TASK DETAILS:
Beginning with the line that has "Click the Domein select field", write out each line down to the end of the records below exactly, and include no pictures.
---- DATA PROVIDED
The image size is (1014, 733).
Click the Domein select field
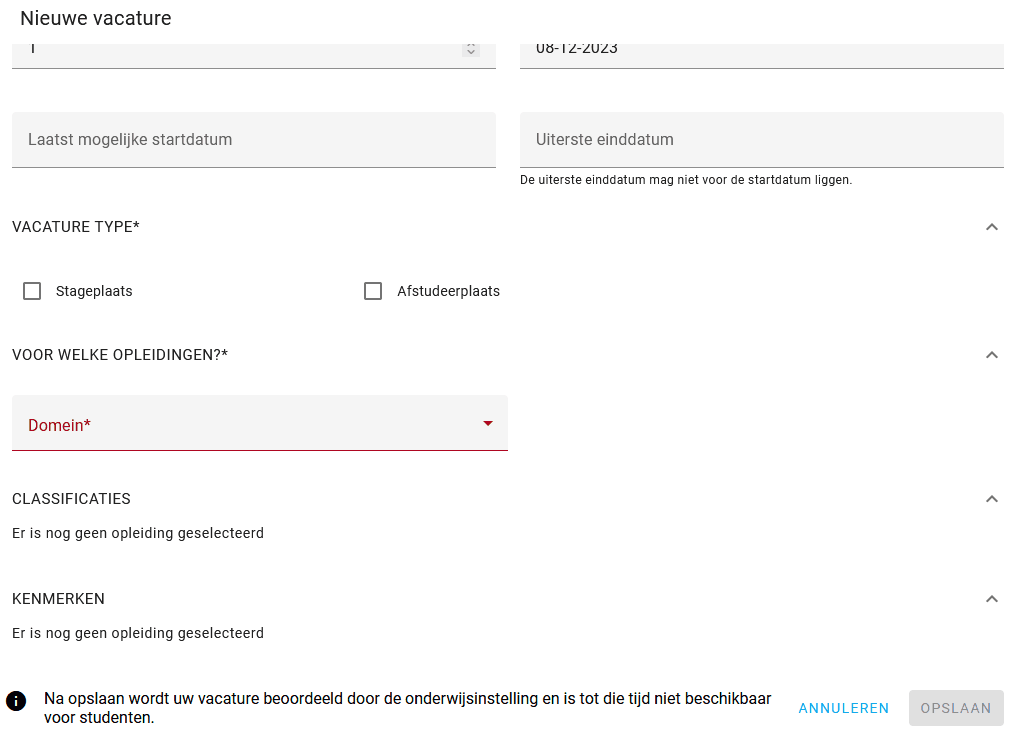point(259,423)
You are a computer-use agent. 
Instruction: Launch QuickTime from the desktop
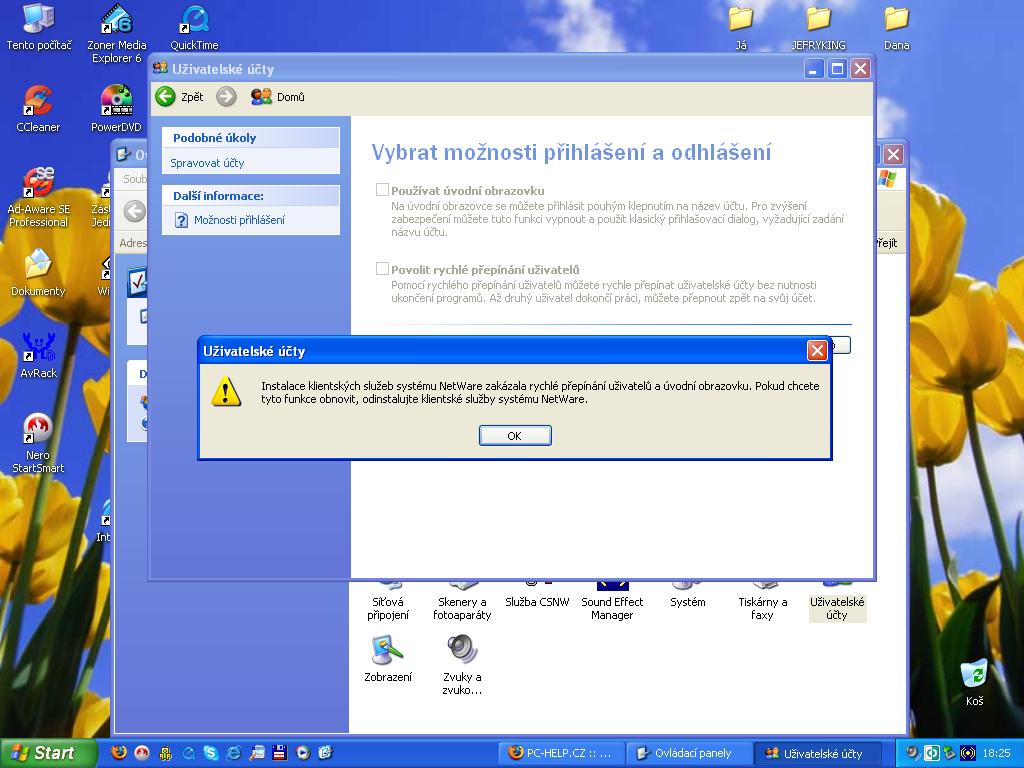[x=194, y=20]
--------
ANSWER FOR THIS EXERCISE:
Click the Domein select field
point(259,423)
You are a computer-use agent. 
Instruction: Launch QuickTime from the desktop
[x=194, y=20]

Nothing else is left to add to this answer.